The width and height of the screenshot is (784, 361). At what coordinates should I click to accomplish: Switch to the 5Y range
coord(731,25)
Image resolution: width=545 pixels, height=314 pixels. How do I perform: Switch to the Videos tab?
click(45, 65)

...

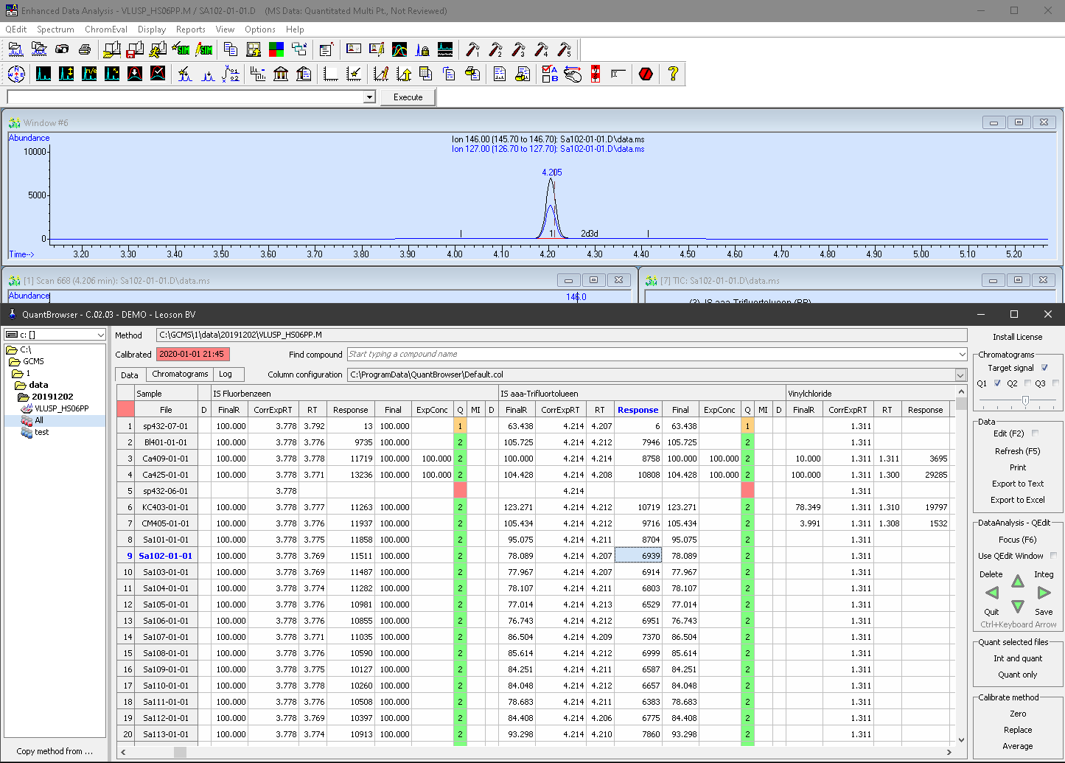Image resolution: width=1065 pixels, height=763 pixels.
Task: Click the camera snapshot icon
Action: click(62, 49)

- The exercise: Reproduce the part that opens with the line containing "Image resolution: width=545" and closes with the line containing "click(45, 65)", keeping every line including the requests. Scale each coordinate in the answers by 0.8 and round it to a whole number, with halves going up.

- Result below:
Image resolution: width=545 pixels, height=314 pixels. How do I perform: Switch to the Videos tab?
click(36, 52)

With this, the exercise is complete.